The current analysis investigates the classification of thermal transport of tri-hybrid radiative viscous nanofluid with the Hall current aspect over a rotating disk. The chief motive of the research is to link Hall currents, radiation and rotating geometries in optimizing the thermal performance of nanofluids.
The integration of intelligent machine learning techniques, such as the Levenberg–Marquardt Neural Network (LM-NN), in modeling nanofluid behavior is motivated by the need for precise and efficient solutions to complex flow phenomena.
The governing partial differential equations (PDEs) representing the ternary radiative viscous nanofluid flow with effects of uniformly shaped nanoparticles, Hall current, and radiative heat transfer are formulated. A hybrid computational framework, LM-NN, is used for numerical prediction of temperature and velocity fields after converting PDEs into ordinary differential equations (ODEs).
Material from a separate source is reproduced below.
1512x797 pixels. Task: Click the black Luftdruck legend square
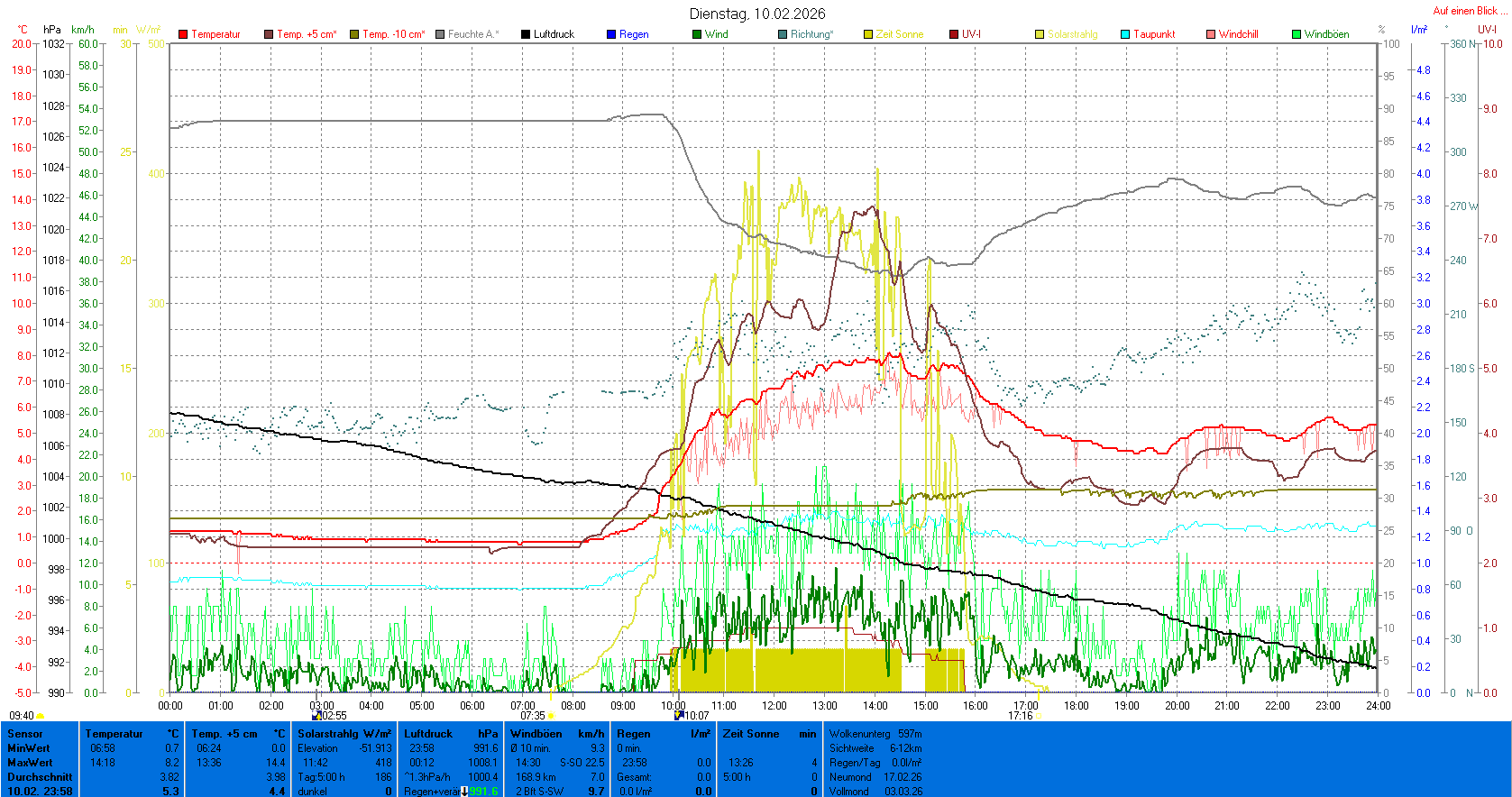coord(526,34)
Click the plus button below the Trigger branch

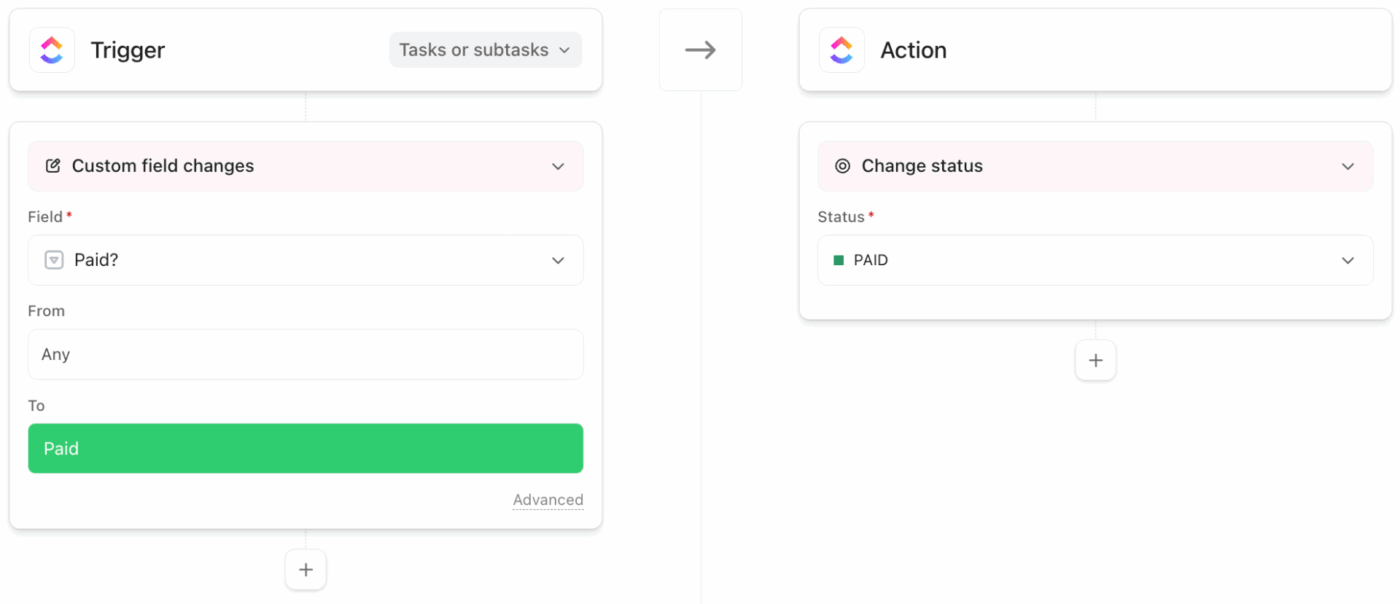tap(305, 569)
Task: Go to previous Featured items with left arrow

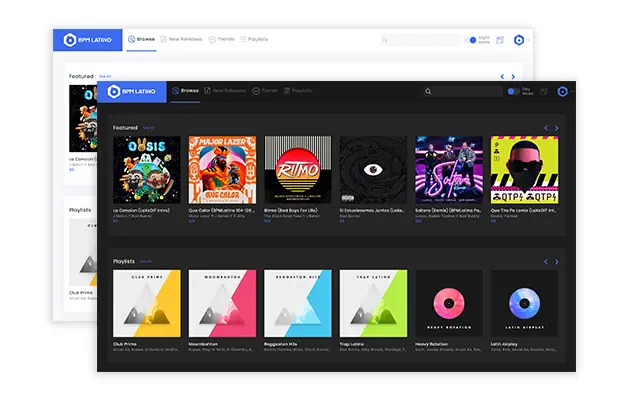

Velocity profile of tri-hybrid nanofluid (THNF) decreases with augmented values of magnetic parameters because of the strong impact of Lorentz force. Increasing values of the Hall current parameter cause a decline in the velocity profile. The best validation performance for the Hall current parameter is noted at 2.34e−06 for 1,000 epochs. Increasing values of the unsteadiness parameter (S) intensified the temperature profile, and the best validation performance was noted at 2.0782e−06 for 1,000 epochs.
Enhanced heat transport mechanism in Trihybrid Carreau nanofluid flows by using a rotating disk. Integration of diverse factors such as viscous dissipation, uniform heat sink/source and thermal radiation in the physical model. Incorporation of magnetohydrodynamics (MHD) and Hall current consequences in a flow of THNF. Dual computational approaches such as bvp4c and LM-NN. Role of emerging parameters on velocity and temperature profile via MATLAB illustrations and statistical data.